The need for this page had arisen due to a change in legislation governing these communication channels.
Project Challenges
Because of the legal aspect to the project, and the risk of enforcement action if the project was done incorrectly there were a lot of internal stakeholders.

The challenge in this project was gathering requirements correctly, and despite working almost entirely with business stakeholders delivering a design that remained human centered.

It was imperative that I delivered a design that met all the legal requirements and satisfied all business stakeholders, but there would have been no point to the resulting page if a customer wasn’t then able to understand how to use it to actually do anything.
Research
Early on in the project, I made time to sit down with the client’s legal team and establish a list of elements that they expected to be on the page. After a long discussion we clarified that their main focus was on the nature of the copy, rather than on the specific user inteface elements that were presented.
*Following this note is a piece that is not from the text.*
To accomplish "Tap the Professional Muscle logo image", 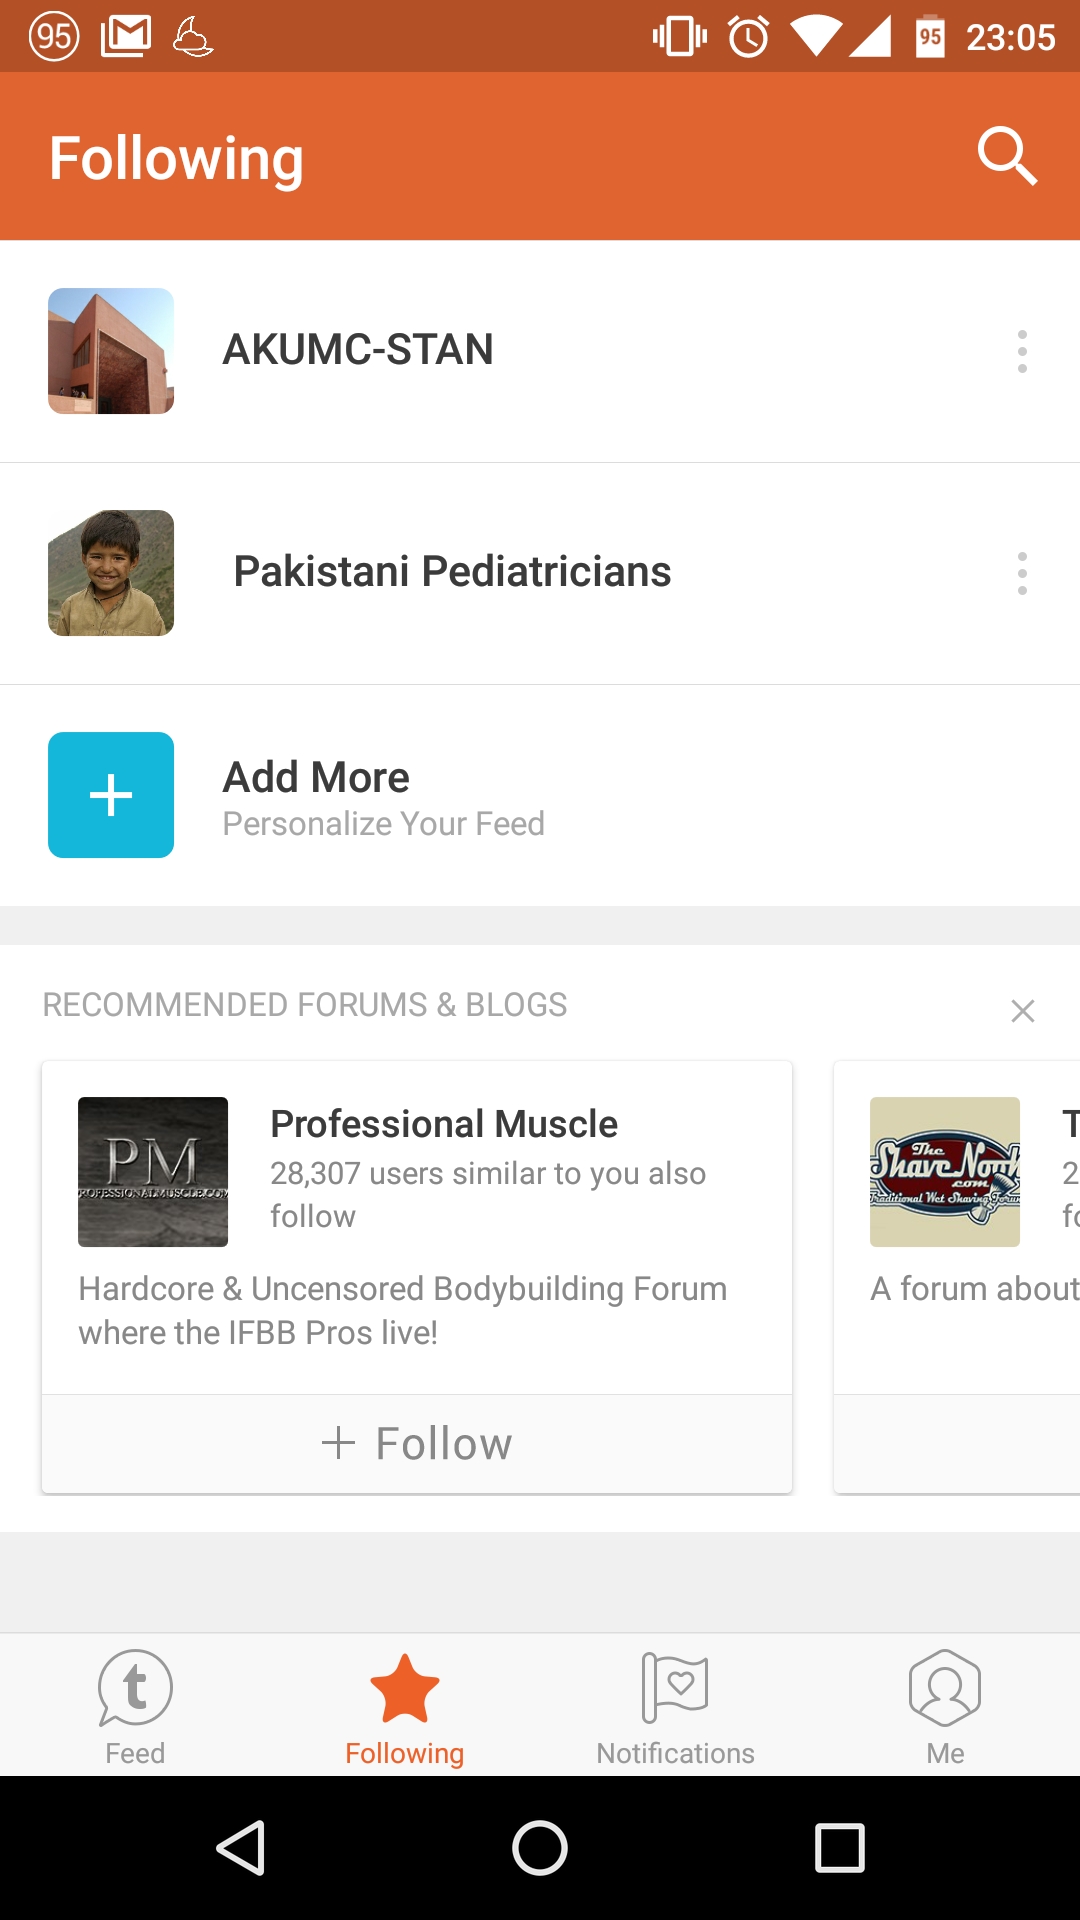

That gave me some freedom to explore different approaches to the structure of the page. To help guide that process, I used site analytics to understand how users browsed, and browsed between, pages next to this page in the proposed site heirarchy.

The results from the analytics were insightful, and to help play them back to the very invested project team I ended up constructing three user personas. As part of the persona building process I discovered that the client team already had some existing marketing personas and was able to tie the two sets together.
Design
I explored a couple of different design directions in my exploratory paper sketching, but eventually found that they all converged on a card centered design. It rapidly became clear that this was the most natural fit for the design problem.

Most of the challenge in the design was in coming up with the detailed structure of the cards themselves, so thats where a lot of the early iteration took place. After going through several versions on paper, I worked up the two best examples into low-res wireframes to present back to the project team.
Playback
The client playback session for this project was more complex than normal. There were a lot of people in the room who weren’t used to making decisions about an in-progress website. 

The focuss of the project was the necessary elements for legal compliance. To help prevent the discussion from getting caught up into presentational details, I chose to avoid working up high-res wireframes or visual mock-ups and presented only low-resolution wireframes showing just the core elements of the design.

By grounding the presentation in the user personas I’d worked up in my research phase, I was able to clearly communicate the necessary elements design and proposed page structure.

The personas in particular helped me explain my design decisions in the context of actual user needs, and that helped me convince the room to go with a human centered design direction.
The playback session was a success and this design was selected for further development through visual design and eventual implementation and delivery.